(Collected data)
______
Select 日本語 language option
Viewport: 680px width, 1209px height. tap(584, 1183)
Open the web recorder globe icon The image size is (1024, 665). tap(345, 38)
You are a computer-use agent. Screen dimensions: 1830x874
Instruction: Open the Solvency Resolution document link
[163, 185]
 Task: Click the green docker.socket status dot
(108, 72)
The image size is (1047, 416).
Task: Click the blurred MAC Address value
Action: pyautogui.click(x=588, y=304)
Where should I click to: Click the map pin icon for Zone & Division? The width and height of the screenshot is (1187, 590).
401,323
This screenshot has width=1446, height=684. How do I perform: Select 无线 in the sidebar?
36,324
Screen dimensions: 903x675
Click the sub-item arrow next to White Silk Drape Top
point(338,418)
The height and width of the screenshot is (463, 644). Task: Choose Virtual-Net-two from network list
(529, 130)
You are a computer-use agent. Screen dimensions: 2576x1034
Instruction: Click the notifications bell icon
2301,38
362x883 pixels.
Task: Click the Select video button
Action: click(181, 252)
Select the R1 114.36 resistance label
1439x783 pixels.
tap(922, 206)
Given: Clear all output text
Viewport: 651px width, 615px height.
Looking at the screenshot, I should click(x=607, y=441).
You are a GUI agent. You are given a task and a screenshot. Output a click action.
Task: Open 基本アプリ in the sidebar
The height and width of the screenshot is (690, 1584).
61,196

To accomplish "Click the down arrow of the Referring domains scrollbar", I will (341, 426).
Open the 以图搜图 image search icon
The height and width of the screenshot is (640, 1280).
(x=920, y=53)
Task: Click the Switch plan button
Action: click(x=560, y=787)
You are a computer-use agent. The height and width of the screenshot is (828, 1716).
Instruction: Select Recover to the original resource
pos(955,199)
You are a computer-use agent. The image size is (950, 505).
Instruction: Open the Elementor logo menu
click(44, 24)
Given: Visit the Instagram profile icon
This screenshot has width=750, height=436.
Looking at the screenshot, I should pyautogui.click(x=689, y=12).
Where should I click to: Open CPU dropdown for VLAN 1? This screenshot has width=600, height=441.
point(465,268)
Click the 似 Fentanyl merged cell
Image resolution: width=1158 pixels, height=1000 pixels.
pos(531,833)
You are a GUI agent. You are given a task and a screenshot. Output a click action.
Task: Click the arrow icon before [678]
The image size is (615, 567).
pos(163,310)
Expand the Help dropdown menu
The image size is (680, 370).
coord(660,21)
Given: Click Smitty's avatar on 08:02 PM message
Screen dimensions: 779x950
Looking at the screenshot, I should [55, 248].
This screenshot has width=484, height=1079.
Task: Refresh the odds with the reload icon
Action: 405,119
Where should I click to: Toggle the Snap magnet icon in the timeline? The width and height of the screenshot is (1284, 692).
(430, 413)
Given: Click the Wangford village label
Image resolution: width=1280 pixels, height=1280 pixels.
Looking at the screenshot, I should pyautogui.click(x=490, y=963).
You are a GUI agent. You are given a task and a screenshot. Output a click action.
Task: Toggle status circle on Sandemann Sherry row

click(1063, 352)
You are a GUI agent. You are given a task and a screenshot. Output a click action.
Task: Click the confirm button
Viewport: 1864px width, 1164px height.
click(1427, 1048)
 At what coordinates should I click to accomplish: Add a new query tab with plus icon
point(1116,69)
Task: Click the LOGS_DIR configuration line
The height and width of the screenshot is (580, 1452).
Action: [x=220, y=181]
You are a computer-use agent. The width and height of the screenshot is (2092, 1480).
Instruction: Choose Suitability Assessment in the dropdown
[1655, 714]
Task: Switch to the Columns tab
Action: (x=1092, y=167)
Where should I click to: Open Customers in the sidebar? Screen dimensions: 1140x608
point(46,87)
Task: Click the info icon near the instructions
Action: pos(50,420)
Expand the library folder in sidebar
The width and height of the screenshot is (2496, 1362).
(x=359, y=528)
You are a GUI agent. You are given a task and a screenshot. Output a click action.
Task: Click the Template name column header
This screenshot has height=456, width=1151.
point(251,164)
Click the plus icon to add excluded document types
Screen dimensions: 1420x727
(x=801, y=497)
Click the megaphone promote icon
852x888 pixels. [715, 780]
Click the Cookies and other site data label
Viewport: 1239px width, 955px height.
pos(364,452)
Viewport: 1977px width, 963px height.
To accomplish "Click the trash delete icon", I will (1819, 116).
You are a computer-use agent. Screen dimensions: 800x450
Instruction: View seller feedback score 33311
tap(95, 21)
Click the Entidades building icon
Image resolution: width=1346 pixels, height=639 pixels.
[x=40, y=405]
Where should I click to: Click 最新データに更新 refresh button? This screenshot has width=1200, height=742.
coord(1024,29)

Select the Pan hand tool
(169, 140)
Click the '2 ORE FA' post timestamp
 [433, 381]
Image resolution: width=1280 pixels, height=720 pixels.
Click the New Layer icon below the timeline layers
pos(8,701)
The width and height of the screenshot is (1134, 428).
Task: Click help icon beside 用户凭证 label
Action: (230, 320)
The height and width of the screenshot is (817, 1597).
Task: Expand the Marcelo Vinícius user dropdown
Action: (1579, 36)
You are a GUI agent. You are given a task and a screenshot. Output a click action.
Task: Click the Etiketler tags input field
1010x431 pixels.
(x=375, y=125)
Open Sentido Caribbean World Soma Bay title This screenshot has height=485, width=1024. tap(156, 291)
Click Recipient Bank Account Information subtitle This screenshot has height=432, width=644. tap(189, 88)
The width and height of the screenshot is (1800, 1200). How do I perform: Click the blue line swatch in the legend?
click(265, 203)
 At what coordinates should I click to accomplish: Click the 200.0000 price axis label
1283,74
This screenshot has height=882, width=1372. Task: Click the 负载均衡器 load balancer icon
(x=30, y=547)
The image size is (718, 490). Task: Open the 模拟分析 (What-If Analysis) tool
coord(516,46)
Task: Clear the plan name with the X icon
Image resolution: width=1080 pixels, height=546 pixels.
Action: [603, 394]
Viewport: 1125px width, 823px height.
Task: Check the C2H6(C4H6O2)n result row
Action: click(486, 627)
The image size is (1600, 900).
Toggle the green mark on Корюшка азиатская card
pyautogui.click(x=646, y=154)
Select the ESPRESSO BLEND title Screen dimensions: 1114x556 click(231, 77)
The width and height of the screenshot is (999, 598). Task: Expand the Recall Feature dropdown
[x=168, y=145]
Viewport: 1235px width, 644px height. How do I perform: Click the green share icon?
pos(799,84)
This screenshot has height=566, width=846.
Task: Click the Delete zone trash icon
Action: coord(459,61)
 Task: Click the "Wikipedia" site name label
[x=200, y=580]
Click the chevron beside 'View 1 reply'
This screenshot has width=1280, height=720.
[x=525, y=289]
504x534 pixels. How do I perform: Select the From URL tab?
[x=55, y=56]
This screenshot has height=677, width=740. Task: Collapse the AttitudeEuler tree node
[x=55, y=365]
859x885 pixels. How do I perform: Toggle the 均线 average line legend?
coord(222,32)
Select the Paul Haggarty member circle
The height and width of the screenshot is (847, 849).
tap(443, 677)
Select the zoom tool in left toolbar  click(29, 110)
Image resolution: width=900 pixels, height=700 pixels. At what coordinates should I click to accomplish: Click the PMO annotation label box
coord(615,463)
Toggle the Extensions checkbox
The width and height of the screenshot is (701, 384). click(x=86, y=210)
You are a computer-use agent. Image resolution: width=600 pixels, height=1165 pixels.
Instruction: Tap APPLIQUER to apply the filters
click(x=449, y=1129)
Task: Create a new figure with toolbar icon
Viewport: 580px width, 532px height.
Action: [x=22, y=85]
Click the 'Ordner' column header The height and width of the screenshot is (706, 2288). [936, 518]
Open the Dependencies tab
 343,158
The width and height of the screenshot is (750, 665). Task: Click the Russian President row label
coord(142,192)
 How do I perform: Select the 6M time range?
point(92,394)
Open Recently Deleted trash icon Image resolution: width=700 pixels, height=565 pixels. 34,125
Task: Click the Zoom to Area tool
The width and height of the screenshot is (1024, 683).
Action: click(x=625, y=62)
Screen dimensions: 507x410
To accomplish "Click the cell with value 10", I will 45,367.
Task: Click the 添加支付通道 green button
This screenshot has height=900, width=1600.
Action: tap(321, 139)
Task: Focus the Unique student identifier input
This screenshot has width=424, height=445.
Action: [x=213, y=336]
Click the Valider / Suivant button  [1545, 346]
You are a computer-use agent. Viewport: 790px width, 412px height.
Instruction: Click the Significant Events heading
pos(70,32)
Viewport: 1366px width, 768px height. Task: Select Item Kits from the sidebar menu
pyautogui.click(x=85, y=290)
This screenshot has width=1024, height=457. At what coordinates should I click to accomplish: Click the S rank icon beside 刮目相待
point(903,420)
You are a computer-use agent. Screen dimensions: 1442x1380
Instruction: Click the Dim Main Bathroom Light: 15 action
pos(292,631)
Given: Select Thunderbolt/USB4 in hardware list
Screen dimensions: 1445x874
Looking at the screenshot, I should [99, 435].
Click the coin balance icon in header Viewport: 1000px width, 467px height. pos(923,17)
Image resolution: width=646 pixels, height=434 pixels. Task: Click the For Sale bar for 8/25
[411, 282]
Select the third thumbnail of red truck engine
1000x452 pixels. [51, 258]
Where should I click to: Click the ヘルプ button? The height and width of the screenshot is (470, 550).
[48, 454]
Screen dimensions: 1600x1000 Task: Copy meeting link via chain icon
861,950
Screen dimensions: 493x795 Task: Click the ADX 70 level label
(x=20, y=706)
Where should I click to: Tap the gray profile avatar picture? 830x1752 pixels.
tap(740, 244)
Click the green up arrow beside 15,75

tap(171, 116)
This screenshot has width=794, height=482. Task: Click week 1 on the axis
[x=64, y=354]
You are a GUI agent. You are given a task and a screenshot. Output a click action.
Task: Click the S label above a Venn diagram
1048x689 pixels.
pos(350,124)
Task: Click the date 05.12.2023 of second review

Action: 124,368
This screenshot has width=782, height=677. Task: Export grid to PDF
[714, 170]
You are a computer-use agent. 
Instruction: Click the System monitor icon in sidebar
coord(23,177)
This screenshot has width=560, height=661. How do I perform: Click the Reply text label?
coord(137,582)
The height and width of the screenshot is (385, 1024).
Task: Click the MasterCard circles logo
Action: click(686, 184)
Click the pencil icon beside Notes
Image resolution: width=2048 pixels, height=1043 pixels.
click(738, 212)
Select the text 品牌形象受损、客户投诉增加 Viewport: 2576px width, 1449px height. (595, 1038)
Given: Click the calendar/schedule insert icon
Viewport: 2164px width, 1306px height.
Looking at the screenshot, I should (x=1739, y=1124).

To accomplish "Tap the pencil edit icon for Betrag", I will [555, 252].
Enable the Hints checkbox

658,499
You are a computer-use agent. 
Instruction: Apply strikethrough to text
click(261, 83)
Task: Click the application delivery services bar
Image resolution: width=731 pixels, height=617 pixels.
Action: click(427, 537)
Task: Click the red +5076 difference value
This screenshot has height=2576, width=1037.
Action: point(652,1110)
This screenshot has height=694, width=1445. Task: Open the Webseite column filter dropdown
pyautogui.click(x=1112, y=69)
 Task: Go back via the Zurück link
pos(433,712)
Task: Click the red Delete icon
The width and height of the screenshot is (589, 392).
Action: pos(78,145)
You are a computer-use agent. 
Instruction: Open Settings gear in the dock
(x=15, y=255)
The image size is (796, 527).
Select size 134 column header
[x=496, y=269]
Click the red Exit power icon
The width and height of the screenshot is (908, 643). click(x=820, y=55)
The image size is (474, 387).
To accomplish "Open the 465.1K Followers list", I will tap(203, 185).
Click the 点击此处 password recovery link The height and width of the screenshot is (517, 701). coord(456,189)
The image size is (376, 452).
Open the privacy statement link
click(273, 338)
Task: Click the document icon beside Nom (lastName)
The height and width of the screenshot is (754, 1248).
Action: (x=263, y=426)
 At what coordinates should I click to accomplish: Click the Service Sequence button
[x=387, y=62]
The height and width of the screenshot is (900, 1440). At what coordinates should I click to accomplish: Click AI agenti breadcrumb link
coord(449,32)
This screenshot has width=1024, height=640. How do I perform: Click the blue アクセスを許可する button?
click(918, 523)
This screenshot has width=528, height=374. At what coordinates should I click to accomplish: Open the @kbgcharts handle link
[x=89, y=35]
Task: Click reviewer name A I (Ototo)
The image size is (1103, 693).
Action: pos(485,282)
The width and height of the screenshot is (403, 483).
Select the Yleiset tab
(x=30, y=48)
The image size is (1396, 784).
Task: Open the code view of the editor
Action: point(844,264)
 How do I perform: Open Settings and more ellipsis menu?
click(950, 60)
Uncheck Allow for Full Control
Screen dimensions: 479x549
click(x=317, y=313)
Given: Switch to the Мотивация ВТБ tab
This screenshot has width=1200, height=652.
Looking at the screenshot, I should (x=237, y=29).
______
■ DESCRIPTION OF THE TASK ■
From the records above, give again exactly the lines running from the line with "This screenshot has width=750, height=436." to the line with "Given: Click the Wangford village label", inclusive.

■ RESULT OF THIS TASK ■
This screenshot has width=750, height=436.
Looking at the screenshot, I should pyautogui.click(x=689, y=12).
Where should I click to: Open CPU dropdown for VLAN 1? This screenshot has width=600, height=441.
point(465,268)
Click the 似 Fentanyl merged cell
Image resolution: width=1158 pixels, height=1000 pixels.
pos(531,833)
You are a GUI agent. You are given a task and a screenshot. Output a click action.
Task: Click the arrow icon before [678]
The image size is (615, 567).
pos(163,310)
Expand the Help dropdown menu
The image size is (680, 370).
coord(660,21)
Given: Click Smitty's avatar on 08:02 PM message
Screen dimensions: 779x950
Looking at the screenshot, I should [55, 248].
This screenshot has width=484, height=1079.
Task: Refresh the odds with the reload icon
Action: 405,119
Where should I click to: Toggle the Snap magnet icon in the timeline? The width and height of the screenshot is (1284, 692).
(430, 413)
Given: Click the Wangford village label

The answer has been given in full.